■ **WRITTEN INSTRUCTION**: Reproduce every line of the following material word for word, with nothing changed or left out.

======== RECORDS FOR THIS EXERCISE ========

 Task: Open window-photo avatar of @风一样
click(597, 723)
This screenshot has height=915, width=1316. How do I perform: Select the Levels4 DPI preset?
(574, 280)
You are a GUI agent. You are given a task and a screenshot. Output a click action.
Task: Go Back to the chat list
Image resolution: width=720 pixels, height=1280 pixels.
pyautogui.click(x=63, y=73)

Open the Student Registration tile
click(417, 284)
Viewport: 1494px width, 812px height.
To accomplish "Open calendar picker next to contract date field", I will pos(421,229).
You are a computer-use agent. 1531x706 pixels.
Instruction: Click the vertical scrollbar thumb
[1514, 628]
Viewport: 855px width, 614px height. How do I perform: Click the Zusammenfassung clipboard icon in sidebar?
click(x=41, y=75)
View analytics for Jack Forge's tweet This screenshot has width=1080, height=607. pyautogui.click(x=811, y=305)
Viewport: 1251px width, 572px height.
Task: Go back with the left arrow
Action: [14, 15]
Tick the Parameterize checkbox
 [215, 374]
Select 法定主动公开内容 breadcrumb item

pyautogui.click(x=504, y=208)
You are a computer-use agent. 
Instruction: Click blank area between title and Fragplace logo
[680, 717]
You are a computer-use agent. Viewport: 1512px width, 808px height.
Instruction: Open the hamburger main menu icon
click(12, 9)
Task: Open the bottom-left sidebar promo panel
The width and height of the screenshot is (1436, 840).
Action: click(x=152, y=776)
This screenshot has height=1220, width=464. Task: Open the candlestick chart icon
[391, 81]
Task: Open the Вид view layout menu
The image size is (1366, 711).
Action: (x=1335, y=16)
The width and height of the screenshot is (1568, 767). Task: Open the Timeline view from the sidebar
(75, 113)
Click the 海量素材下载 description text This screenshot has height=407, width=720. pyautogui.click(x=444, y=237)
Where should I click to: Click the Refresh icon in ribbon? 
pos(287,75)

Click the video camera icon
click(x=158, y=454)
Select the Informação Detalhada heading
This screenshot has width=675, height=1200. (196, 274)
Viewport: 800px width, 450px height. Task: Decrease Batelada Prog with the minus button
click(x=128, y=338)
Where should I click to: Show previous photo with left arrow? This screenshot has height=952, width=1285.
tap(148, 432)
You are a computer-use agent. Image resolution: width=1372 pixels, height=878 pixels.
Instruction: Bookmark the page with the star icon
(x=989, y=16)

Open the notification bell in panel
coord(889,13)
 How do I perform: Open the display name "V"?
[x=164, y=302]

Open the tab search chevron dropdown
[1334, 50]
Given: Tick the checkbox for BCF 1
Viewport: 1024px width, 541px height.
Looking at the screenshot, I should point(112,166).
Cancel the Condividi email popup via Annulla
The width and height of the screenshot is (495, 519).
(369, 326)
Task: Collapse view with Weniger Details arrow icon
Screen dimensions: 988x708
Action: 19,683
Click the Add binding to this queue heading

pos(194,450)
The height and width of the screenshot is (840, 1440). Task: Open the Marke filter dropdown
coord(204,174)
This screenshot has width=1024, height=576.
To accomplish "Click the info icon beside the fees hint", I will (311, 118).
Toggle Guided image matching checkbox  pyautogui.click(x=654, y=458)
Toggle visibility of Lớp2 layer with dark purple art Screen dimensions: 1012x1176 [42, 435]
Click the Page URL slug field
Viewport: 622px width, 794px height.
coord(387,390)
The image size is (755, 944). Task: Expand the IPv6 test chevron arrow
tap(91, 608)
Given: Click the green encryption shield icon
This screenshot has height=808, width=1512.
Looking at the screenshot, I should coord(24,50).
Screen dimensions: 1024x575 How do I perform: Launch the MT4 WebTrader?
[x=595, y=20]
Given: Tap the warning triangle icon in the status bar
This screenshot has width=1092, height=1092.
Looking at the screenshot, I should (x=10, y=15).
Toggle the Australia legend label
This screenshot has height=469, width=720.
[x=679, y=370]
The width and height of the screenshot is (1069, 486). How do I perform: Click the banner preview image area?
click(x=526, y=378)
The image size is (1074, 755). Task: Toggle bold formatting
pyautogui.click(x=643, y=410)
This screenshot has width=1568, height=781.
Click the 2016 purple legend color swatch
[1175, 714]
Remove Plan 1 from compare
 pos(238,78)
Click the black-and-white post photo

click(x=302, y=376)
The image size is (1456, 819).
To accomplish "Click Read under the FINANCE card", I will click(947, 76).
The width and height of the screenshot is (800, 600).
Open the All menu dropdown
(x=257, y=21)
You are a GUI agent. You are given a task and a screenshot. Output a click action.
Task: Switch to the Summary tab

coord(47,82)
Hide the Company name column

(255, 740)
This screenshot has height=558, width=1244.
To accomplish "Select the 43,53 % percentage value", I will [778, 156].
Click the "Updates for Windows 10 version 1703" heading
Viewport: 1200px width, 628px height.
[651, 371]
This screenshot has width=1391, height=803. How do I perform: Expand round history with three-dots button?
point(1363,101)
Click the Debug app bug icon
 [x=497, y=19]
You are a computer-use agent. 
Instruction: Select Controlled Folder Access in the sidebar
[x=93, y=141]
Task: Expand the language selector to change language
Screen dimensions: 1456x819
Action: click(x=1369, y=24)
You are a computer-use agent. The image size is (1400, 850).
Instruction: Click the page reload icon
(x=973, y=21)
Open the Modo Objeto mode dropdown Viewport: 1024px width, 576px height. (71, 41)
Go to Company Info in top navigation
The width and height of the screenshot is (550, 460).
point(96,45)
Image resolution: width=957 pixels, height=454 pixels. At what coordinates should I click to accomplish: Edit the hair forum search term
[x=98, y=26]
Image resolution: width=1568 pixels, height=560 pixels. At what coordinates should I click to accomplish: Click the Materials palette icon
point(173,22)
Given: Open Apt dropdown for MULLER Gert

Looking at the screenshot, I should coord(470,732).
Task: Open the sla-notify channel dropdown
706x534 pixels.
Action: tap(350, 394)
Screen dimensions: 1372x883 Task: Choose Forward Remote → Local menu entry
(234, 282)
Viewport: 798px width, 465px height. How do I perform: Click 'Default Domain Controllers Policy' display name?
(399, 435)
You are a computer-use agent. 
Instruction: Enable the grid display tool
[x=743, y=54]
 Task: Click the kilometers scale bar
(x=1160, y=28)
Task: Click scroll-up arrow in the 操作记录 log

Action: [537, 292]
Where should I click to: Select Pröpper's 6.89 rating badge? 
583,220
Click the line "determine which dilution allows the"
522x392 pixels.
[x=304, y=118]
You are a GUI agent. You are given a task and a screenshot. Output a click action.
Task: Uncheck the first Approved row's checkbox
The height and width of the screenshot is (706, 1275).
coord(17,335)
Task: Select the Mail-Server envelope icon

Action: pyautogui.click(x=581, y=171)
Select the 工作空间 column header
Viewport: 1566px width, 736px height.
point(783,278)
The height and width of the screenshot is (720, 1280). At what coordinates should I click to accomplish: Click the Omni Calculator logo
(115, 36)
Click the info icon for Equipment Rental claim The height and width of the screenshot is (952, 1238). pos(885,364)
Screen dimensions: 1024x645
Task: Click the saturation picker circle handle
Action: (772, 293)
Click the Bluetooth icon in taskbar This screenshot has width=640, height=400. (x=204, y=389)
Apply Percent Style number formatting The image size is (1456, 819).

========

■ **COMPLETED TASK**:
 Task: Open window-photo avatar of @风一样
click(597, 723)
This screenshot has height=915, width=1316. How do I perform: Select the Levels4 DPI preset?
(574, 280)
You are a GUI agent. You are given a task and a screenshot. Output a click action.
Task: Go Back to the chat list
Image resolution: width=720 pixels, height=1280 pixels.
pyautogui.click(x=63, y=73)

Open the Student Registration tile
click(417, 284)
Viewport: 1494px width, 812px height.
To accomplish "Open calendar picker next to contract date field", I will pos(421,229).
You are a computer-use agent. 1531x706 pixels.
Instruction: Click the vertical scrollbar thumb
[1514, 628]
Viewport: 855px width, 614px height. How do I perform: Click the Zusammenfassung clipboard icon in sidebar?
click(x=41, y=75)
View analytics for Jack Forge's tweet This screenshot has width=1080, height=607. pyautogui.click(x=811, y=305)
Viewport: 1251px width, 572px height.
Task: Go back with the left arrow
Action: [14, 15]
Tick the Parameterize checkbox
 [215, 374]
Select 法定主动公开内容 breadcrumb item

pyautogui.click(x=504, y=208)
You are a computer-use agent. 
Instruction: Click blank area between title and Fragplace logo
[680, 717]
You are a computer-use agent. Viewport: 1512px width, 808px height.
Instruction: Open the hamburger main menu icon
click(12, 9)
Task: Open the bottom-left sidebar promo panel
The width and height of the screenshot is (1436, 840).
Action: click(x=152, y=776)
This screenshot has height=1220, width=464. Task: Open the candlestick chart icon
[391, 81]
Task: Open the Вид view layout menu
The image size is (1366, 711).
Action: (x=1335, y=16)
The width and height of the screenshot is (1568, 767). Task: Open the Timeline view from the sidebar
(75, 113)
Click the 海量素材下载 description text This screenshot has height=407, width=720. pyautogui.click(x=444, y=237)
Where should I click to: Click the Refresh icon in ribbon? 
pos(287,75)

Click the video camera icon
click(x=158, y=454)
Select the Informação Detalhada heading
This screenshot has width=675, height=1200. (196, 274)
Viewport: 800px width, 450px height. Task: Decrease Batelada Prog with the minus button
click(x=128, y=338)
Where should I click to: Show previous photo with left arrow? This screenshot has height=952, width=1285.
tap(148, 432)
You are a computer-use agent. Image resolution: width=1372 pixels, height=878 pixels.
Instruction: Bookmark the page with the star icon
(x=989, y=16)

Open the notification bell in panel
coord(889,13)
 How do I perform: Open the display name "V"?
[x=164, y=302]

Open the tab search chevron dropdown
[1334, 50]
Given: Tick the checkbox for BCF 1
Viewport: 1024px width, 541px height.
Looking at the screenshot, I should point(112,166).
Cancel the Condividi email popup via Annulla
The width and height of the screenshot is (495, 519).
(369, 326)
Task: Collapse view with Weniger Details arrow icon
Screen dimensions: 988x708
Action: 19,683
Click the Add binding to this queue heading

pos(194,450)
The height and width of the screenshot is (840, 1440). Task: Open the Marke filter dropdown
coord(204,174)
This screenshot has width=1024, height=576.
To accomplish "Click the info icon beside the fees hint", I will (311, 118).
Toggle Guided image matching checkbox  pyautogui.click(x=654, y=458)
Toggle visibility of Lớp2 layer with dark purple art Screen dimensions: 1012x1176 [42, 435]
Click the Page URL slug field
Viewport: 622px width, 794px height.
coord(387,390)
The image size is (755, 944). Task: Expand the IPv6 test chevron arrow
tap(91, 608)
Given: Click the green encryption shield icon
This screenshot has height=808, width=1512.
Looking at the screenshot, I should coord(24,50).
Screen dimensions: 1024x575 How do I perform: Launch the MT4 WebTrader?
[x=595, y=20]
Given: Tap the warning triangle icon in the status bar
This screenshot has width=1092, height=1092.
Looking at the screenshot, I should (x=10, y=15).
Toggle the Australia legend label
This screenshot has height=469, width=720.
[x=679, y=370]
The width and height of the screenshot is (1069, 486). How do I perform: Click the banner preview image area?
click(x=526, y=378)
The image size is (1074, 755). Task: Toggle bold formatting
pyautogui.click(x=643, y=410)
This screenshot has width=1568, height=781.
Click the 2016 purple legend color swatch
[1175, 714]
Remove Plan 1 from compare
 pos(238,78)
Click the black-and-white post photo

click(x=302, y=376)
The image size is (1456, 819).
To accomplish "Click Read under the FINANCE card", I will click(947, 76).
The width and height of the screenshot is (800, 600).
Open the All menu dropdown
(x=257, y=21)
You are a GUI agent. You are given a task and a screenshot. Output a click action.
Task: Switch to the Summary tab

coord(47,82)
Hide the Company name column

(255, 740)
This screenshot has height=558, width=1244.
To accomplish "Select the 43,53 % percentage value", I will [778, 156].
Click the "Updates for Windows 10 version 1703" heading
Viewport: 1200px width, 628px height.
[651, 371]
This screenshot has width=1391, height=803. How do I perform: Expand round history with three-dots button?
point(1363,101)
Click the Debug app bug icon
 [x=497, y=19]
You are a computer-use agent. 
Instruction: Select Controlled Folder Access in the sidebar
[x=93, y=141]
Task: Expand the language selector to change language
Screen dimensions: 1456x819
Action: click(x=1369, y=24)
You are a computer-use agent. The image size is (1400, 850).
Instruction: Click the page reload icon
(x=973, y=21)
Open the Modo Objeto mode dropdown Viewport: 1024px width, 576px height. (71, 41)
Go to Company Info in top navigation
The width and height of the screenshot is (550, 460).
point(96,45)
Image resolution: width=957 pixels, height=454 pixels. At what coordinates should I click to accomplish: Edit the hair forum search term
[x=98, y=26]
Image resolution: width=1568 pixels, height=560 pixels. At what coordinates should I click to accomplish: Click the Materials palette icon
point(173,22)
Given: Open Apt dropdown for MULLER Gert

Looking at the screenshot, I should coord(470,732).
Task: Open the sla-notify channel dropdown
706x534 pixels.
Action: tap(350, 394)
Screen dimensions: 1372x883 Task: Choose Forward Remote → Local menu entry
(234, 282)
Viewport: 798px width, 465px height. How do I perform: Click 'Default Domain Controllers Policy' display name?
(399, 435)
You are a computer-use agent. 
Instruction: Enable the grid display tool
[x=743, y=54]
 Task: Click the kilometers scale bar
(x=1160, y=28)
Task: Click scroll-up arrow in the 操作记录 log

Action: [537, 292]
Where should I click to: Select Pröpper's 6.89 rating badge? 
583,220
Click the line "determine which dilution allows the"
522x392 pixels.
[x=304, y=118]
You are a GUI agent. You are given a task and a screenshot. Output a click action.
Task: Uncheck the first Approved row's checkbox
The height and width of the screenshot is (706, 1275).
coord(17,335)
Task: Select the Mail-Server envelope icon

Action: pyautogui.click(x=581, y=171)
Select the 工作空间 column header
Viewport: 1566px width, 736px height.
point(783,278)
The height and width of the screenshot is (720, 1280). At what coordinates should I click to accomplish: Click the Omni Calculator logo
(115, 36)
Click the info icon for Equipment Rental claim The height and width of the screenshot is (952, 1238). pos(885,364)
Screen dimensions: 1024x645
Task: Click the saturation picker circle handle
Action: (772, 293)
Click the Bluetooth icon in taskbar This screenshot has width=640, height=400. (x=204, y=389)
Apply Percent Style number formatting The image size is (1456, 819).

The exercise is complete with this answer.